Le DG de l’ARS a déjà promis que nous aurions pour la régulation sept urgentistes, dont cinq d’Angers, un de Rennes et un du Mans. Leur mission consistera à absorber le flux des appels de la Mayenne, tout en maintenant les assistants de régulation médicale sur Laval. Cette situation sera transitoire, le temps de stabiliser nos effectifs. Les médecins libéraux avaient une réserve sur ce transfert de la régulation, mais après la réunion avec le ministre, les lignes ont bougé dans le bon sens.

Au-delà des urgences, nous devons mettre en place un projet d’efficience à l’échelle de l’hôpital. Un service qui a une activité de 40 % sera par exemple mutualisé avec un autre service, mais sans mettre de personnel à la porte. L’autre solution est d’augmenter l’activité pour améliorer l’attractivité. C’est ce que nous avons déjà fait pour la réanimation où nous avons absorbé l’activité d’AVC d’Angers à Laval. Ainsi, je suis passé de 1 à 8 internes et j’ai des demandes de médecins de Nantes, d’Angers et de Tours pour venir travailler dans notre service qui respire la santé !

Y a-t-il des spécialités particulièrement en souffrance ?

En psychiatrie, nous avons eu encore récemment deux départs de médecins qui n’ont pas été renouvelés. Mais la psychiatrie n’est pas la seule spécialité en danger. Il y a aussi la pédopsychiatrie, la maternité, la gastro-entérologie. Pire, il y a deux mois, le service de pédiatrie était entièrement occupé par des urgences pédopsychiatriques.

Le directeur de l’hôpital de Laval n’a pas été renouvelé dans ses fonctions. Est-il soulagé de partir ?
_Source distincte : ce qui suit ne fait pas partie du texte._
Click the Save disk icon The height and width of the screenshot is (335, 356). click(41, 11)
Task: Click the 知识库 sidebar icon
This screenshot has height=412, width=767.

Sébastien Tréguenard termine son mandat de quatre ans et quitte ses fonctions le 8 septembre. C’est vrai que cela n’a pas été un mandat très facile, ni pour lui, ni pour moi. En Mayenne, la santé est hyper-politisée. Certes, c’est très bien que nos élus locaux assurent la défense de l’hôpital public, mais avec des avis divergents, ce qui a compliqué notre fonction de gouvernance.

Or nous avons besoin d’eux pour parler d’une seule et même voix. Au final, nous aurons un nouveau directeur par intérim fin septembre. L’hôpital est mis sous administration provisoire jusqu’à la fin 2025. Un nouveau directeur sera aux manettes début 2026.